Even after the second examination, the committee found, in February this year, that the FDCs in question to be medically inappropriate and ineffective. This was soon followed by the 10 March order, in which the central government banned 344 of the 963 drugs. The government stated that the ban was instituted because the drug combinations were “likely to involve risk to human beings” at a time when “safer drugs were available.” (Formal orders on the remaining FDCs are likely to be passed soon. A March Business Standard report noted that, had all the 963 drugs been banned at once, the estimated loss would have been to the tune of Rs 10,000 crore.)
Despite the opportunities given to the pharma companies to appear before and file replies to the Kokate committee, the companies’ advocates told the Delhi high Court that the expert committee lacked statutory backing—that it was not formed under a law—and that it did not make enquiries of them. In response to these allegations, the government told the court that interim order passed in the favour of the companies should be vacated and that their only objective is “to gain profits and the petition has been filed only to gain time and obstruct the legitimate functions of the Government of India.”

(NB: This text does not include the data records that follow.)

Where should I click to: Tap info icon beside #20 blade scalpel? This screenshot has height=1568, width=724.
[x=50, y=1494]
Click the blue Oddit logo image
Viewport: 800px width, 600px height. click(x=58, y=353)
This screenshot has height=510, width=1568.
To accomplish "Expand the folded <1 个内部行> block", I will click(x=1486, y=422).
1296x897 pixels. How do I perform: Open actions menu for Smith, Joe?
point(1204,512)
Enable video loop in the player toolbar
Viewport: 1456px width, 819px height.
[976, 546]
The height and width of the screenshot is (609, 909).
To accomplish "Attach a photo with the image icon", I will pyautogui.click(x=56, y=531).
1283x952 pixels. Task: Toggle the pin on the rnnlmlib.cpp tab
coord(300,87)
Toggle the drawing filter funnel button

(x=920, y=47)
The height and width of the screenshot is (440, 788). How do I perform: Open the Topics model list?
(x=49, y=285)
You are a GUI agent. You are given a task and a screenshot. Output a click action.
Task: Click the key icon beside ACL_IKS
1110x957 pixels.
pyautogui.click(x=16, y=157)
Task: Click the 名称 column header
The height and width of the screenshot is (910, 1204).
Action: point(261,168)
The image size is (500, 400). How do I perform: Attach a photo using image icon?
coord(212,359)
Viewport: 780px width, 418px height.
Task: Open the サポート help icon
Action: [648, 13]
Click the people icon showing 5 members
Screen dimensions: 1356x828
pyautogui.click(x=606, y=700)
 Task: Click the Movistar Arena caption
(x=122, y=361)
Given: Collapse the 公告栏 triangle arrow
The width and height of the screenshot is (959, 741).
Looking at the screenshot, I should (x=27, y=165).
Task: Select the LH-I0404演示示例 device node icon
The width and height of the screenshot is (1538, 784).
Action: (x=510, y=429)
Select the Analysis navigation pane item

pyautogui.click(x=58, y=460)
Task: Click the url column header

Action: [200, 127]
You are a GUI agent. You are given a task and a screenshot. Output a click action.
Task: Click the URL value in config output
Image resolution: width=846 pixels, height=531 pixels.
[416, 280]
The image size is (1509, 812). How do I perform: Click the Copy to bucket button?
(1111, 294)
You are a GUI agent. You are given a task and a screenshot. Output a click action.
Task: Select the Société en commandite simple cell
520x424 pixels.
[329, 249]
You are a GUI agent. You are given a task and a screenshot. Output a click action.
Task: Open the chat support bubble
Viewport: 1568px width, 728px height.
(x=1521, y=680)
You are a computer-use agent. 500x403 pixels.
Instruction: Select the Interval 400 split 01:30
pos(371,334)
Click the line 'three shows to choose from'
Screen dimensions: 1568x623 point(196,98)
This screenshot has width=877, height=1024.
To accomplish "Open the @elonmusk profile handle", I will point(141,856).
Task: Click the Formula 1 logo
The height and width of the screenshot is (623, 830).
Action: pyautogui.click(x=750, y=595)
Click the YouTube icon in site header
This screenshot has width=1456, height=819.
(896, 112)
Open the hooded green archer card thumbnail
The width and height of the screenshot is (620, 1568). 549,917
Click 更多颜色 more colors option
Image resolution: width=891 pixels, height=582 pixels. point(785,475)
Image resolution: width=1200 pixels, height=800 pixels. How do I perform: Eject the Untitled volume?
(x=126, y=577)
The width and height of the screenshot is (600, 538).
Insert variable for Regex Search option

The Delhi High Court passed a stay order on 14 March. The reasoning employed was curious. It said that the centre’s notification apart from “generally stating that the use of the said drug is ‘likely to involve risk to human beings’ does not disclose any grave urgency.”
The high court order came as a relief at a time when two other High Courts in the country—Madras and Kerala—have passed orders against the drugs companies. On 19 March, the Kerala High Court granted two weeks time to the chemists and druggists to return the banned drugs to the distributors. On 22 March, the Madras High Court refused to stay the notification.
As things stand, these orders passed by discrete High Courts will be applicable only within their states. Uniformity across India in respect of the operation of the order will come through only when an appeal is filed before the Supreme Court. The government is reportedly planning to move the SC, in a move that will club all the pharma company appeals together
One way or the other, the matter is bound to land up before the apex court. The Delhi High Court judgment will be appealed by the party in whose favour, the judgement isn’t. The government has already made its intention to file an appeal in the Supreme Court quite clear. Whenever the appeal is lodged before the apex court, the hope is that it will result in a judgment that settles the dust on the fate of FDCs in India, and consequently stems the pharma companies’ practice to earn profits at the cost of millions of patients.